Levy explained why World War II struck an emotional chord with him. He had a grandmother who was born in Russia and immigrated to the United States but left behind four brothers who were doctors and college professors. They were among the more than 30,000 Jewish people who were massacred at Babi Yar near the Ukrainian capital, Kyiv, within a two-day span in 1941 when the city was under Nazi occupation.

“World War II has tremendous meaning for me,” Levy said. “I have high regard for the people with whom I served. Our cause was essential because of Nazi Germany, in particular.”

Years later, Levy coached the Bills to Super Bowl appearances in the 1990, 1991, 1992 and 1993 seasons. The Bills lost each one, but Levy is still the only NFL head coach to ever take a team to four straight Super Bowls. He compiled a 154-120-0 record (.562 winning percentage) in 17 NFL seasons and is enshrined today in the Pro Football Hall of Fame in Canton, Ohio.

World War II a `must win’

At a press conference before his final Super Bowl, a reporter asked Levy if he considered the game a “must win.”

“I said, World War II was a must-win,” Levy remembered. “The media were all there, so it came out. The next day at the hotel where we were staying, a man in a restaurant called me over and said he heard my comments and admired them. He told me how meaningful they were.

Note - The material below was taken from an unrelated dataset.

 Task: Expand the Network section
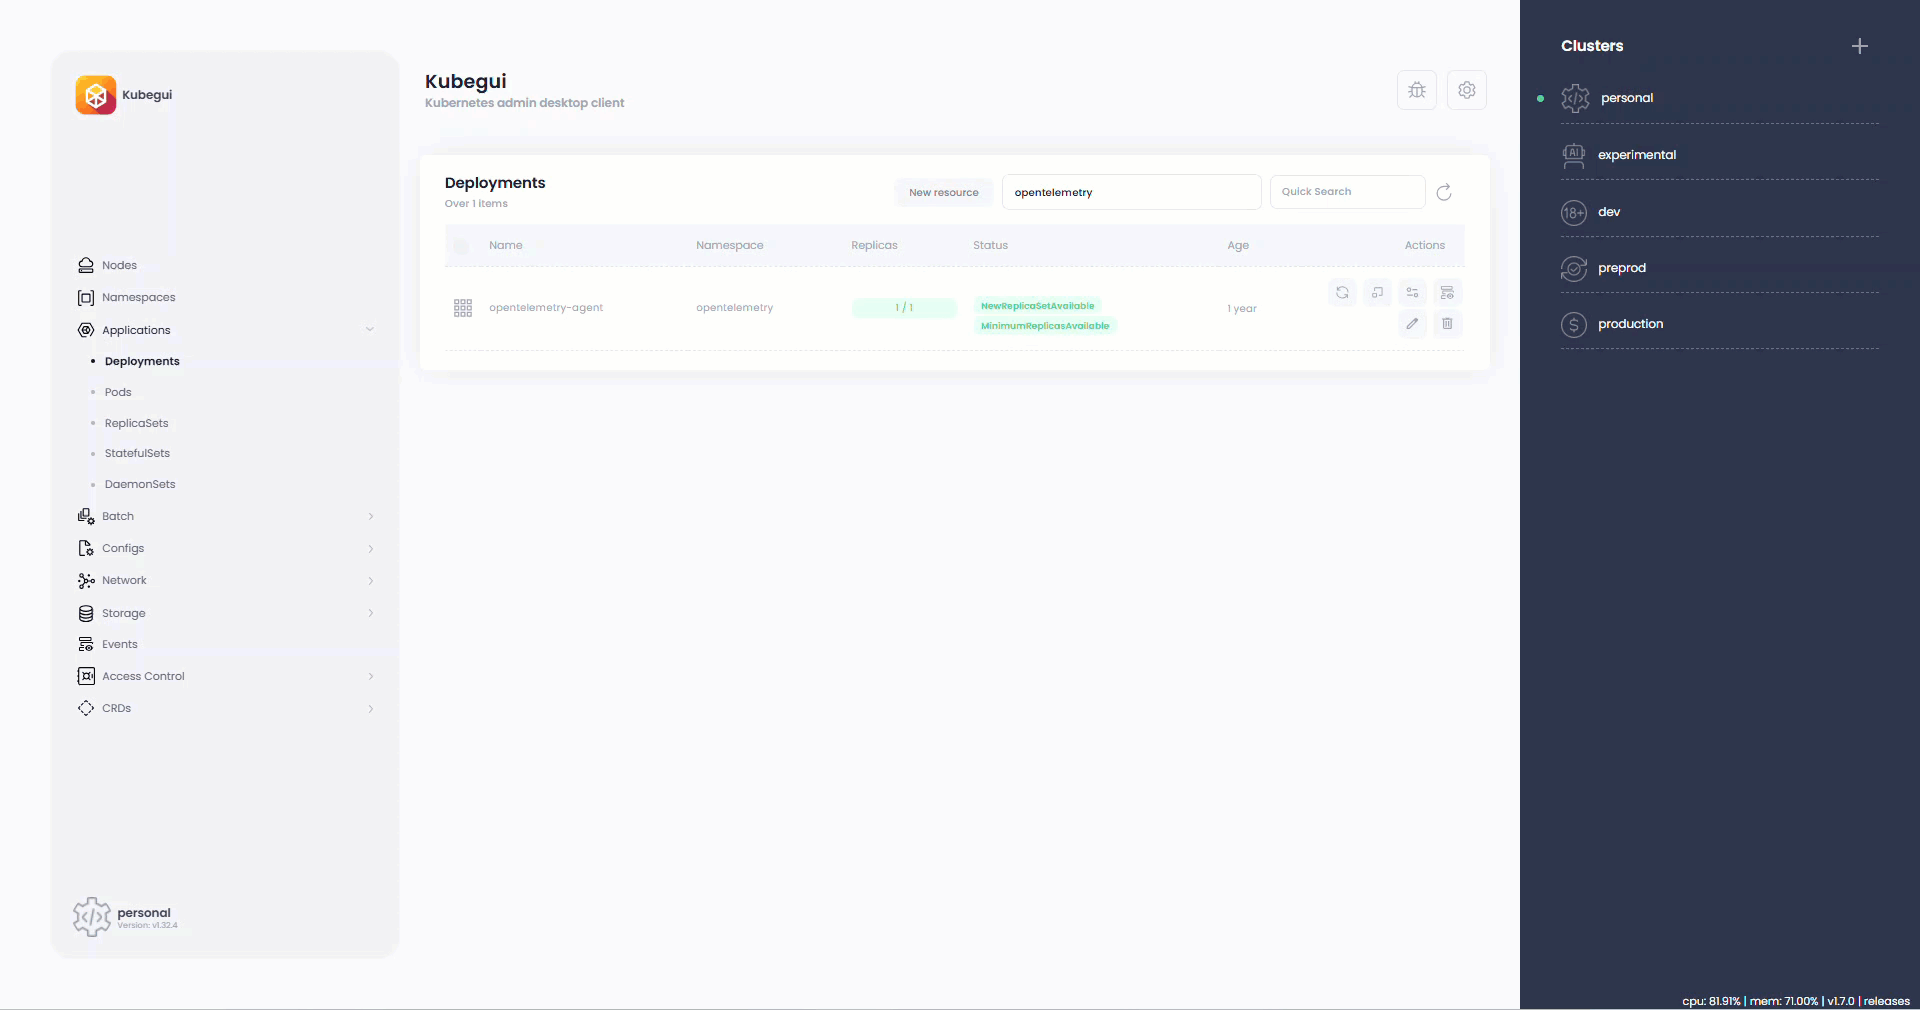[x=370, y=581]
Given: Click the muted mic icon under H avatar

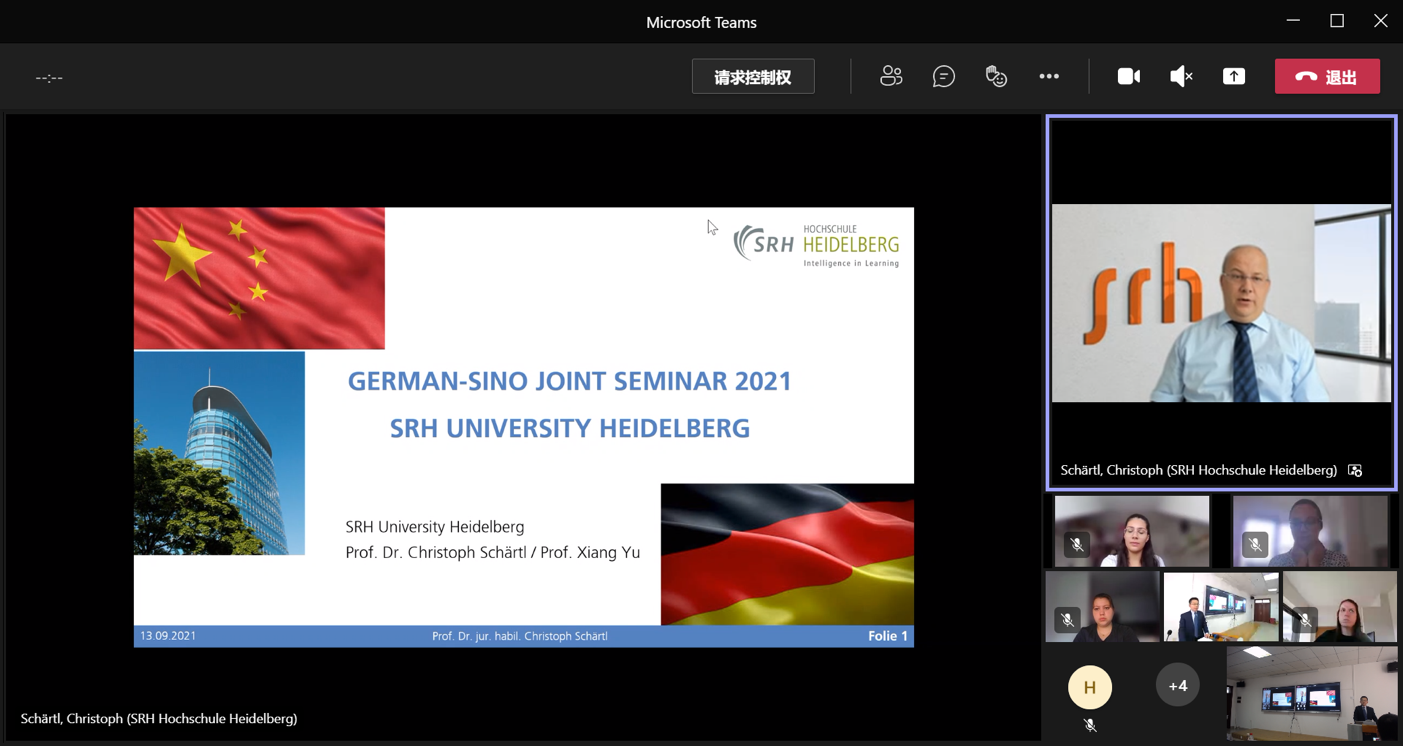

That was a huge compliment for me because I knew and admired him.”

That man was Andy Rooney, the renowned radio and television writer who was best known for his long-running weekly broadcast on the CBS News program “60 Minutes.” Rooney was also an accomplished war correspondent during World War II.

“Serving in World War II was what I wanted to do,” Levy said. “The whole country was totally immersed in the war. Most of us wanted it to be over with. It was quite a day when it ended.”